Stored records:
++++++++

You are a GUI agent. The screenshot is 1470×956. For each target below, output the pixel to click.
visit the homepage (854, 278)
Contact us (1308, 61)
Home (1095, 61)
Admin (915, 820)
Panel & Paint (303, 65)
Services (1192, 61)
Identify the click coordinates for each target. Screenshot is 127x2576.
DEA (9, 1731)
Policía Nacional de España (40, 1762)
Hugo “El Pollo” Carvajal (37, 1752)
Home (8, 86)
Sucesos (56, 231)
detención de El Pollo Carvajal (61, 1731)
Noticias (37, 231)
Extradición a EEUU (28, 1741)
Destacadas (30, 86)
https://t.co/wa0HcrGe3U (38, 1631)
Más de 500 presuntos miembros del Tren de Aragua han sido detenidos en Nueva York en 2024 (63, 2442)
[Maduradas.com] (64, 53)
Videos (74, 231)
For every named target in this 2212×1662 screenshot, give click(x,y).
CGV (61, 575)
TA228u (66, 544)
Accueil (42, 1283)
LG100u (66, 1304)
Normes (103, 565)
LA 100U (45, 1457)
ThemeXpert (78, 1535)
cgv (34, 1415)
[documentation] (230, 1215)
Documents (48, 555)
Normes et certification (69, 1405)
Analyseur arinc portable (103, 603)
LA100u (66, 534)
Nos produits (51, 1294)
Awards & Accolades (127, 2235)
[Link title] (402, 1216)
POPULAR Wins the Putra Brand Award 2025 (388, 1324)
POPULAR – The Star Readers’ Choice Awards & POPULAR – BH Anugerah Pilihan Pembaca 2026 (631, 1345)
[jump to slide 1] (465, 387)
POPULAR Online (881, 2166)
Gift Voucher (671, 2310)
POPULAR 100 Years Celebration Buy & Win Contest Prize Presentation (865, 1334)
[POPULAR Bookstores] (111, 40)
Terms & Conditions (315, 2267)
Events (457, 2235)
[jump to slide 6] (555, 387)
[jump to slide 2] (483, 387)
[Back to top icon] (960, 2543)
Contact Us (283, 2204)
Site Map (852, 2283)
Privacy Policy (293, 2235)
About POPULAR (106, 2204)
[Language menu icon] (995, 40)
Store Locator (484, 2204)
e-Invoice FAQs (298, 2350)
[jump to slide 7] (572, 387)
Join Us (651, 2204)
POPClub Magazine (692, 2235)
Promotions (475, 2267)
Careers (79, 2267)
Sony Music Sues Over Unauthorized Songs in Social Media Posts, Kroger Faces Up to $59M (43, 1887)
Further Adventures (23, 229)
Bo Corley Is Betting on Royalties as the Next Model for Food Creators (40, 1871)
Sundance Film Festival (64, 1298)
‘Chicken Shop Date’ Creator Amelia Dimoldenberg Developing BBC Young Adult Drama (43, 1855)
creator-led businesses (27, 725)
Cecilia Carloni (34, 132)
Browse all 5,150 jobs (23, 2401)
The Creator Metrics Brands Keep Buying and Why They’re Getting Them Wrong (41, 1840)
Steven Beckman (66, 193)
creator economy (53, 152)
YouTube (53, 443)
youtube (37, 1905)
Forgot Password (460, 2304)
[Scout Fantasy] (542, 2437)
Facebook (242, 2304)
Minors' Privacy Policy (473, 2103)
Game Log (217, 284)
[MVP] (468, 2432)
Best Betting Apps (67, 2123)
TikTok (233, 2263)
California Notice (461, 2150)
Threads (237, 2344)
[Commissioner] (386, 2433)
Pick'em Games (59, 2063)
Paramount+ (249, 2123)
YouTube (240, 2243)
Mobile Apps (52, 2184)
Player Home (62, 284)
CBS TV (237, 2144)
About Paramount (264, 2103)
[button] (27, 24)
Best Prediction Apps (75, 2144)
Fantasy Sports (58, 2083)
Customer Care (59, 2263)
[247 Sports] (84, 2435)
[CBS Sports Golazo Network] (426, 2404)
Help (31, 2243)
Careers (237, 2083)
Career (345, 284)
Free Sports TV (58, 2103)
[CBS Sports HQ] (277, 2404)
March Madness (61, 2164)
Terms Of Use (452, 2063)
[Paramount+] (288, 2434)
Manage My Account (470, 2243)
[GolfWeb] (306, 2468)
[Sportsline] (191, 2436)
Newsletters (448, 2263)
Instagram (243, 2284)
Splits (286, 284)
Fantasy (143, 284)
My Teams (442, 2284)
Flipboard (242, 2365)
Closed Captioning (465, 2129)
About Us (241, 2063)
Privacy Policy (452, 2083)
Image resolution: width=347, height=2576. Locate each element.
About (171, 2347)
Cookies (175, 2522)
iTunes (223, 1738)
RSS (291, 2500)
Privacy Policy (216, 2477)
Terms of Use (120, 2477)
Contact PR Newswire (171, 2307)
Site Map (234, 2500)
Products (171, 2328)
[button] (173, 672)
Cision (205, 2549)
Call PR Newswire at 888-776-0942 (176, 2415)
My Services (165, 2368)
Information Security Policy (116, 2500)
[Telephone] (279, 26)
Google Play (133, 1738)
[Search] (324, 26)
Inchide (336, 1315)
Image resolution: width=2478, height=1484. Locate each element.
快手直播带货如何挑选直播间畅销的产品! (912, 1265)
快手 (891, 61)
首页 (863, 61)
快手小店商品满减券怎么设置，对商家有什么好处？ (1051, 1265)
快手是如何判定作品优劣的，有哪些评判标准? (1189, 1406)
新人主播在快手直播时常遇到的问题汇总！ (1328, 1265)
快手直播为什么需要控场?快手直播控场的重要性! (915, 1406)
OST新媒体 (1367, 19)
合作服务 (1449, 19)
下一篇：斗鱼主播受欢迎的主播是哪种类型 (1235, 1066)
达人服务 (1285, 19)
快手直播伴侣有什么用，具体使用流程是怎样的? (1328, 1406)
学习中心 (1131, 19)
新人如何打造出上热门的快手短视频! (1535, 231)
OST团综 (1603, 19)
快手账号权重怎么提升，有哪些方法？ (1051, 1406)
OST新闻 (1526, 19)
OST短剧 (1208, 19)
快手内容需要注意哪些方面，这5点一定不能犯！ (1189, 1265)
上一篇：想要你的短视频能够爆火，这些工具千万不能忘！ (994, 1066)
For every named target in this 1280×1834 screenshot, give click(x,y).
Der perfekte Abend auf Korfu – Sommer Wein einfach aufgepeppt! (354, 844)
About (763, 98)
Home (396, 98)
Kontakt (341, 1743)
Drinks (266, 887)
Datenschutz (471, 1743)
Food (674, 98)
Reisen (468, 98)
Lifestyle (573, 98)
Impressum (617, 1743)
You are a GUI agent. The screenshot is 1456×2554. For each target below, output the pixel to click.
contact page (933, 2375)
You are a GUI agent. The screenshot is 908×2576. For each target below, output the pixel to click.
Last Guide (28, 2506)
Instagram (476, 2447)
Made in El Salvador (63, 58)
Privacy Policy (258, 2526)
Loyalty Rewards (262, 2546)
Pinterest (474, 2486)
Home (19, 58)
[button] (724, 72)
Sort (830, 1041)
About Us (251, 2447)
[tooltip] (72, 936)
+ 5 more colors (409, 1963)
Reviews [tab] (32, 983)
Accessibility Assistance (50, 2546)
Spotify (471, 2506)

++++++++

Each line of the data should be reproduced exactly as it appears.

You are a GUI agent. The screenshot is 1470×956. For each target below, output the pixel to click.
visit the homepage (854, 278)
Contact us (1308, 61)
Home (1095, 61)
Admin (915, 820)
Panel & Paint (303, 65)
Services (1192, 61)
Identify the click coordinates for each target. Screenshot is 127x2576.
DEA (9, 1731)
Policía Nacional de España (40, 1762)
Hugo “El Pollo” Carvajal (37, 1752)
Home (8, 86)
Sucesos (56, 231)
detención de El Pollo Carvajal (61, 1731)
Noticias (37, 231)
Extradición a EEUU (28, 1741)
Destacadas (30, 86)
https://t.co/wa0HcrGe3U (38, 1631)
Más de 500 presuntos miembros del Tren de Aragua han sido detenidos en Nueva York en 2024 (63, 2442)
[Maduradas.com] (64, 53)
Videos (74, 231)
For every named target in this 2212×1662 screenshot, give click(x,y).
CGV (61, 575)
TA228u (66, 544)
Accueil (42, 1283)
LG100u (66, 1304)
Normes (103, 565)
LA 100U (45, 1457)
ThemeXpert (78, 1535)
cgv (34, 1415)
[documentation] (230, 1215)
Documents (48, 555)
Normes et certification (69, 1405)
Analyseur arinc portable (103, 603)
LA100u (66, 534)
Nos produits (51, 1294)
Awards & Accolades (127, 2235)
[Link title] (402, 1216)
POPULAR Wins the Putra Brand Award 2025 (388, 1324)
POPULAR – The Star Readers’ Choice Awards & POPULAR – BH Anugerah Pilihan Pembaca 2026 (631, 1345)
[jump to slide 1] (465, 387)
POPULAR Online (881, 2166)
Gift Voucher (671, 2310)
POPULAR 100 Years Celebration Buy & Win Contest Prize Presentation (865, 1334)
[POPULAR Bookstores] (111, 40)
Terms & Conditions (315, 2267)
Events (457, 2235)
[jump to slide 6] (555, 387)
[jump to slide 2] (483, 387)
[Back to top icon] (960, 2543)
Contact Us (283, 2204)
Site Map (852, 2283)
Privacy Policy (293, 2235)
About POPULAR (106, 2204)
[Language menu icon] (995, 40)
Store Locator (484, 2204)
e-Invoice FAQs (298, 2350)
[jump to slide 7] (572, 387)
Join Us (651, 2204)
POPClub Magazine (692, 2235)
Promotions (475, 2267)
Careers (79, 2267)
Sony Music Sues Over Unauthorized Songs in Social Media Posts, Kroger Faces Up to $59M (43, 1887)
Further Adventures (23, 229)
Bo Corley Is Betting on Royalties as the Next Model for Food Creators (40, 1871)
Sundance Film Festival (64, 1298)
‘Chicken Shop Date’ Creator Amelia Dimoldenberg Developing BBC Young Adult Drama (43, 1855)
creator-led businesses (27, 725)
Cecilia Carloni (34, 132)
Browse all 5,150 jobs (23, 2401)
The Creator Metrics Brands Keep Buying and Why They’re Getting Them Wrong (41, 1840)
Steven Beckman (66, 193)
creator economy (53, 152)
YouTube (53, 443)
youtube (37, 1905)
Forgot Password (460, 2304)
[Scout Fantasy] (542, 2437)
Facebook (242, 2304)
Minors' Privacy Policy (473, 2103)
Game Log (217, 284)
[MVP] (468, 2432)
Best Betting Apps (67, 2123)
TikTok (233, 2263)
California Notice (461, 2150)
Threads (237, 2344)
[Commissioner] (386, 2433)
Pick'em Games (59, 2063)
Paramount+ (249, 2123)
YouTube (240, 2243)
Mobile Apps (52, 2184)
Player Home (62, 284)
CBS TV (237, 2144)
About Paramount (264, 2103)
[button] (27, 24)
Best Prediction Apps (75, 2144)
Fantasy Sports (58, 2083)
Customer Care (59, 2263)
[247 Sports] (84, 2435)
[CBS Sports Golazo Network] (426, 2404)
Help (31, 2243)
Careers (237, 2083)
Career (345, 284)
Free Sports TV (58, 2103)
[CBS Sports HQ] (277, 2404)
March Madness (61, 2164)
Terms Of Use (452, 2063)
[Paramount+] (288, 2434)
Manage My Account (470, 2243)
[GolfWeb] (306, 2468)
[Sportsline] (191, 2436)
Newsletters (448, 2263)
Instagram (243, 2284)
Splits (286, 284)
Fantasy (143, 284)
My Teams (442, 2284)
Flipboard (242, 2365)
Closed Captioning (465, 2129)
About Us (241, 2063)
Privacy Policy (452, 2083)
Image resolution: width=347, height=2576. Locate each element.
About (171, 2347)
Cookies (175, 2522)
iTunes (223, 1738)
RSS (291, 2500)
Privacy Policy (216, 2477)
Terms of Use (120, 2477)
Contact PR Newswire (171, 2307)
Site Map (234, 2500)
Products (171, 2328)
[button] (173, 672)
Cision (205, 2549)
Call PR Newswire at 888-776-0942 (176, 2415)
My Services (165, 2368)
Information Security Policy (116, 2500)
[Telephone] (279, 26)
Google Play (133, 1738)
[Search] (324, 26)
Inchide (336, 1315)
Image resolution: width=2478, height=1484. Locate each element.
快手直播带货如何挑选直播间畅销的产品! (912, 1265)
快手 (891, 61)
首页 (863, 61)
快手小店商品满减券怎么设置，对商家有什么好处？ (1051, 1265)
快手是如何判定作品优劣的，有哪些评判标准? (1189, 1406)
新人主播在快手直播时常遇到的问题汇总！ (1328, 1265)
快手直播为什么需要控场?快手直播控场的重要性! (915, 1406)
OST新媒体 (1367, 19)
合作服务 (1449, 19)
下一篇：斗鱼主播受欢迎的主播是哪种类型 (1235, 1066)
达人服务 (1285, 19)
快手直播伴侣有什么用，具体使用流程是怎样的? (1328, 1406)
学习中心 (1131, 19)
新人如何打造出上热门的快手短视频! (1535, 231)
OST团综 (1603, 19)
快手账号权重怎么提升，有哪些方法？ (1051, 1406)
OST新闻 (1526, 19)
OST短剧 (1208, 19)
快手内容需要注意哪些方面，这5点一定不能犯！ (1189, 1265)
上一篇：想要你的短视频能够爆火，这些工具千万不能忘！ (994, 1066)
For every named target in this 1280×1834 screenshot, give click(x,y).
Der perfekte Abend auf Korfu – Sommer Wein einfach aufgepeppt! (354, 844)
About (763, 98)
Home (396, 98)
Kontakt (341, 1743)
Drinks (266, 887)
Datenschutz (471, 1743)
Food (674, 98)
Reisen (468, 98)
Lifestyle (573, 98)
Impressum (617, 1743)
You are a GUI agent. The screenshot is 1456×2554. For each target below, output the pixel to click.
contact page (933, 2375)
You are a GUI agent. The screenshot is 908×2576. For each target below, output the pixel to click.
Last Guide (28, 2506)
Instagram (476, 2447)
Made in El Salvador (63, 58)
Privacy Policy (258, 2526)
Loyalty Rewards (262, 2546)
Pinterest (474, 2486)
Home (19, 58)
[button] (724, 72)
Sort (830, 1041)
About Us (251, 2447)
[tooltip] (72, 936)
+ 5 more colors (409, 1963)
Reviews [tab] (32, 983)
Accessibility Assistance (50, 2546)
Spotify (471, 2506)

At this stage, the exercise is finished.